Data section
■ ■ ■ ■ ■

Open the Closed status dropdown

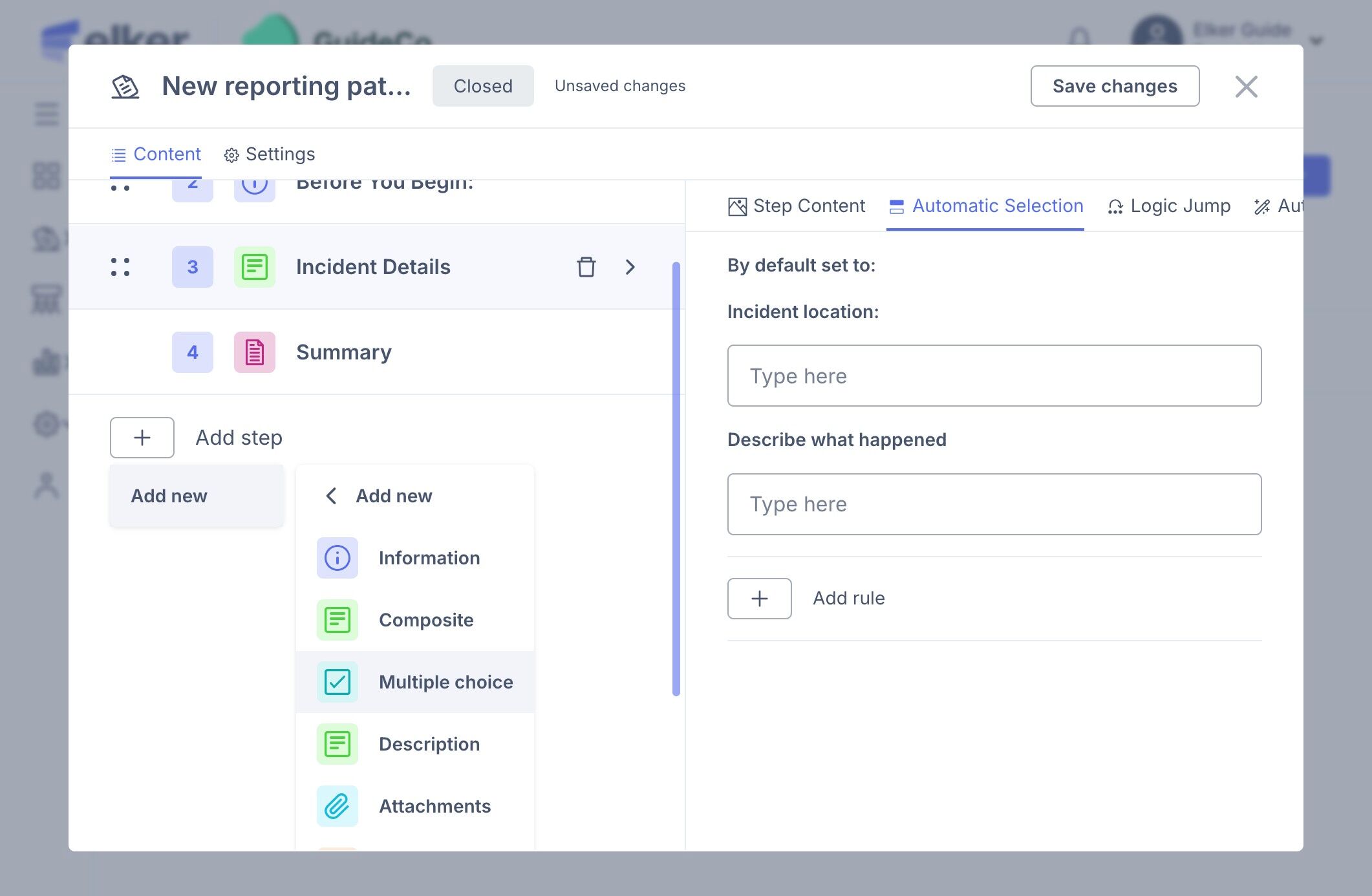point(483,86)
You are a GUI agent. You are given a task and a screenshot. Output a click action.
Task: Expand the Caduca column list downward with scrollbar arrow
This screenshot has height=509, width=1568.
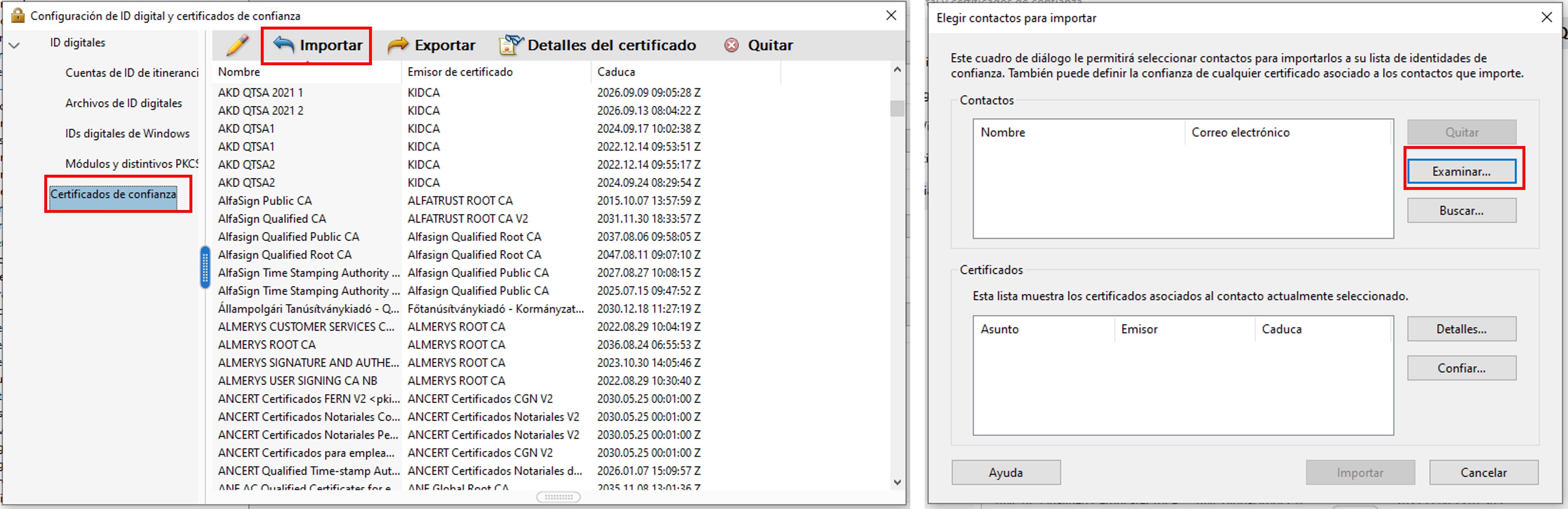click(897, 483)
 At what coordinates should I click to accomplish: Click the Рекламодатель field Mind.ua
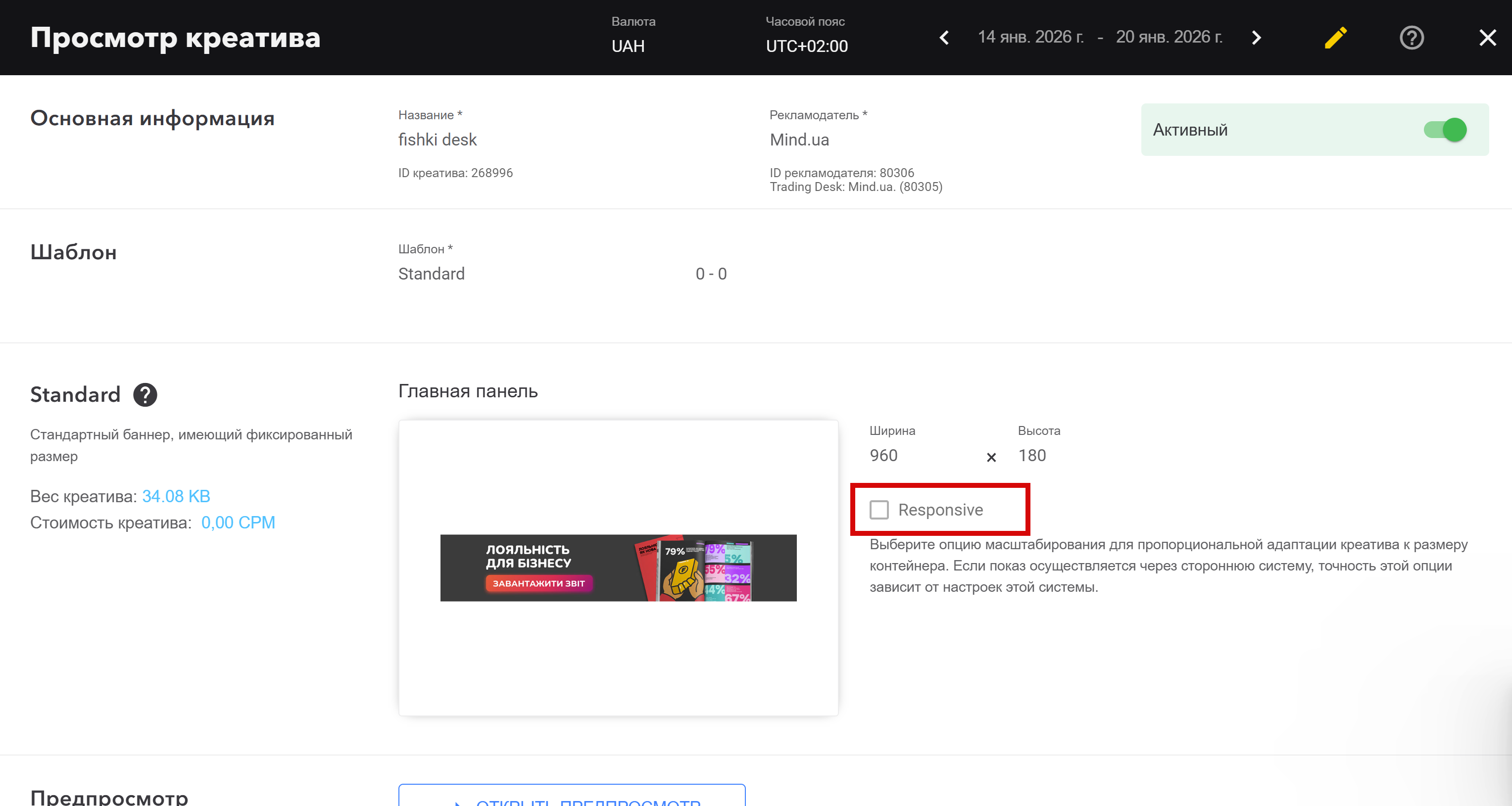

■ ■ ■ ■ ■

About this task
Everything from the line holding "Task: Expand the" to the close of the records should be written out exactly, both ends included, with pictures omitted.

Answer to the problem
Task: Expand the Caduca column list downward with scrollbar arrow
This screenshot has height=509, width=1568.
click(897, 483)
 At what coordinates should I click to accomplish: Click the Рекламодатель field Mind.ua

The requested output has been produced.